Decrypts and verifies. Returns nil if authentication fails.
local Decrypted = AEAD.Decrypt(Ciphertext, Key, Nonce, Tag, AAD)
if Decrypted then
print("Decrypted:", buffer.tostring(Decrypted))
else
warn("Authentication failed, data was tampered")
end
If Decrypt returns nil, the ciphertext was modified or the wrong key/nonce was used. Never try to use the data.
XChaCha20 Mode
Standard ChaCha20 uses a 96 bit nonce, which has a birthday bound around 2^32 messages with the same key. If you are encrypting a lot of messages or want to use random nonces without worrying, use XChaCha20 with its 192 bit nonce:
local Key = CSPRNG.RandomBytes(32)
local Nonce = CSPRNG.RandomBytes(24) -- 24 bytes for XChaCha20
local Ciphertext, Tag = AEAD.Encrypt(Plaintext, Key, Nonce, nil, nil, true)
local Decrypted = AEAD.Decrypt(Ciphertext, Key, Nonce, Tag, nil, nil, true)
XChaCha20 uses HChaCha20 to derive a subkey from the first 128 bits of the nonce, giving you essentially unlimited messages per key without birthday concerns.
Reduced Rounds
The default 20 rounds provide a large security margin. If you need more speed and can accept a smaller margin:
-- 12 rounds (ChaCha12), still considered secure
local Ciphertext, Tag = AEAD.Encrypt(Plaintext, Key, Nonce, nil, 12)
-- 8 rounds (ChaCha8), minimal security margin
local Ciphertext, Tag = AEAD.Encrypt(Plaintext, Key, Nonce, nil, 8)
For most applications, stick with 20 rounds. The performance difference in Luau is not dramatic enough to justify reduced security margin.
Raw Stream Ciphers
If you need just the stream cipher without Poly1305 authentication:
AEAD.ChaCha20(Data: buffer, Key: buffer, Nonce: buffer, Counter: number?, Rounds: number?) -> buffer
AEAD.XChaCha20(Data: buffer, Key: buffer, Nonce: buffer, Counter: number?, Rounds: number?) -> buffer
local Encrypted = AEAD.ChaCha20(Data, Key, Nonce, 1, 20)
local Decrypted = AEAD.ChaCha20(Encrypted, Key, Nonce, 1, 20)

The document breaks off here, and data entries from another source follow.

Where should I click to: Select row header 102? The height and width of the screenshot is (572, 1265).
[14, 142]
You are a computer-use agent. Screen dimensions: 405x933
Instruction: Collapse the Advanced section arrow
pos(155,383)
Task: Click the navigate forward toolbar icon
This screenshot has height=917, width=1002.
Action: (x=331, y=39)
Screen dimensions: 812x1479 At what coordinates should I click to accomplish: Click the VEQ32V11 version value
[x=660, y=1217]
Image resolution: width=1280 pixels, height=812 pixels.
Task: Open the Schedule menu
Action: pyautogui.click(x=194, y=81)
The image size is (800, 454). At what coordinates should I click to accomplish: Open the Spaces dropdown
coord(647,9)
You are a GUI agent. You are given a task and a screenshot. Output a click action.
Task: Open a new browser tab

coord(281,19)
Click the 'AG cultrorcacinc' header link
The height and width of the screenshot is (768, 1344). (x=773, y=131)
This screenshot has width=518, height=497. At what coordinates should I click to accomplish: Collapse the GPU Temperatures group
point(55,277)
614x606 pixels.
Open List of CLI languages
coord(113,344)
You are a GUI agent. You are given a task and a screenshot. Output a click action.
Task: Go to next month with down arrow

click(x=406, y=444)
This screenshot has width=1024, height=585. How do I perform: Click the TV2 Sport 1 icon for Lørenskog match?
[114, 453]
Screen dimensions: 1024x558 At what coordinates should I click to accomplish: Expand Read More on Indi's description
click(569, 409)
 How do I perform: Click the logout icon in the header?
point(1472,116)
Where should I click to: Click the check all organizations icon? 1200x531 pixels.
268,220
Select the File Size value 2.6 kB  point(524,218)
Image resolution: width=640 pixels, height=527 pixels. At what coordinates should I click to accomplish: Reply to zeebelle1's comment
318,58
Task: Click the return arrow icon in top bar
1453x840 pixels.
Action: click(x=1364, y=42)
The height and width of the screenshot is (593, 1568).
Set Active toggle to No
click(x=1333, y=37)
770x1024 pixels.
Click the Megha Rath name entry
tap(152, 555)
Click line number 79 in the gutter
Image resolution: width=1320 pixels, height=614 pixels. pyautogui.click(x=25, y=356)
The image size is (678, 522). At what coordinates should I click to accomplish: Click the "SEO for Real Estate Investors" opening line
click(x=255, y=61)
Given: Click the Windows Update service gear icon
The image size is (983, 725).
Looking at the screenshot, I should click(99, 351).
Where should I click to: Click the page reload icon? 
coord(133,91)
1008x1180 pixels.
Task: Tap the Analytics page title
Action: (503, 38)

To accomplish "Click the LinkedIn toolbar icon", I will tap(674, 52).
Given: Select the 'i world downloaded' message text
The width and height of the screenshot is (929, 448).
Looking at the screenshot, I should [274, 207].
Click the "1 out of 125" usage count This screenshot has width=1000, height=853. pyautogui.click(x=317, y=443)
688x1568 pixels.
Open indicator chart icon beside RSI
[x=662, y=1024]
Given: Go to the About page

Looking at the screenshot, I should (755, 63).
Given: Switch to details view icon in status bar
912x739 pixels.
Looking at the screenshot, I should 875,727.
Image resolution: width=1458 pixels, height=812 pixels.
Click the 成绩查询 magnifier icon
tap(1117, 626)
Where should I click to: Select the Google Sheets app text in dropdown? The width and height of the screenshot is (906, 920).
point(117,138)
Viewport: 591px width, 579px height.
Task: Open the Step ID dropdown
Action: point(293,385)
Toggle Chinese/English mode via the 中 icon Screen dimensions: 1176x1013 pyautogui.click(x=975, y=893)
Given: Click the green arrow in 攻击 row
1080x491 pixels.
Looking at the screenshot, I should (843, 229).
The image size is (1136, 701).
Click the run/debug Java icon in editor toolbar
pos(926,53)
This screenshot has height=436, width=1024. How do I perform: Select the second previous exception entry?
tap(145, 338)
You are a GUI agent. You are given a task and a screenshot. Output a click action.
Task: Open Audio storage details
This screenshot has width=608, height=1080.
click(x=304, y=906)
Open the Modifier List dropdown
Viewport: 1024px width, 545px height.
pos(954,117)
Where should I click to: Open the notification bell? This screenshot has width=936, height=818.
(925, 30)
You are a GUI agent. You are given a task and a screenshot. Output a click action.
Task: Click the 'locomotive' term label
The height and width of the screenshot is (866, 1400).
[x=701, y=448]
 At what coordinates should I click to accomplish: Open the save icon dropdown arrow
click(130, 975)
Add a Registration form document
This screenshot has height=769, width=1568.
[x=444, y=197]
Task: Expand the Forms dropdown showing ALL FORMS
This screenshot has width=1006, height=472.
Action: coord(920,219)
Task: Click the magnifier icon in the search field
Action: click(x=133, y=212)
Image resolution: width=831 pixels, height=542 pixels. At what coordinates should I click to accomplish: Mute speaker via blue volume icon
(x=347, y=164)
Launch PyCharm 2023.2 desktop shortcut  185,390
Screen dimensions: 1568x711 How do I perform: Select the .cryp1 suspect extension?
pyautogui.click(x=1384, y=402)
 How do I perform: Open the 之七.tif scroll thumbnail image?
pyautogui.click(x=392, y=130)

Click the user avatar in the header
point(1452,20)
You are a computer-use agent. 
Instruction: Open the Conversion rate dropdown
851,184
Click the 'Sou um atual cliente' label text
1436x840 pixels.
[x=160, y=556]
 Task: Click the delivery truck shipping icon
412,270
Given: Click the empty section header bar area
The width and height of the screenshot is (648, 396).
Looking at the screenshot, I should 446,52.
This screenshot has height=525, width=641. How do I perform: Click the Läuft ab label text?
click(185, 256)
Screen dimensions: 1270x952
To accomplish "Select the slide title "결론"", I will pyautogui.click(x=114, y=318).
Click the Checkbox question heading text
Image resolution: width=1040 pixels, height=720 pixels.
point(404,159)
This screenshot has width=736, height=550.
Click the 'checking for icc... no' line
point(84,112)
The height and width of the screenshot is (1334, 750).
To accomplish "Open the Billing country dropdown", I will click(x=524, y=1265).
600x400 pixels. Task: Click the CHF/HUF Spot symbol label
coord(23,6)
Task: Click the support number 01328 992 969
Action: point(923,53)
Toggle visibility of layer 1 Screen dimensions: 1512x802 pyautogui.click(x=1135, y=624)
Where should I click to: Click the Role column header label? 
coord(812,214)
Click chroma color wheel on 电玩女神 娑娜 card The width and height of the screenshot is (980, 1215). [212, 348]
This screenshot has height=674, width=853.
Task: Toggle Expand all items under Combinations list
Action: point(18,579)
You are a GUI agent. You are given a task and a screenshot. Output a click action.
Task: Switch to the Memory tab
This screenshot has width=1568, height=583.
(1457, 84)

These raw functions do not authenticate. An attacker can flip bits in your ciphertext and you will not know. Only use these if you have a separate authentication mechanism.
Security Properties
What AEAD gives you:
- Confidentiality: attacker cannot read the plaintext
- Integrity: attacker cannot modify ciphertext without detection
- Authenticity: ciphertext was created by someone with the key
What AEAD does not give you:
Key commitment The same ciphertext can potentially decrypt to different plaintexts under different keys. This matters in multi key scenarios where an attacker might try to find a key that decrypts malicious content to something benign (Invisible Salamander attack). If this is a concern, include a hash of the key in your AAD.
Nonce misuse resistance Reusing a nonce with the same key is catastrophic. It leaks the XOR of plaintexts and breaks authentication. Use random nonces with XChaCha20 if you cannot guarantee uniqueness.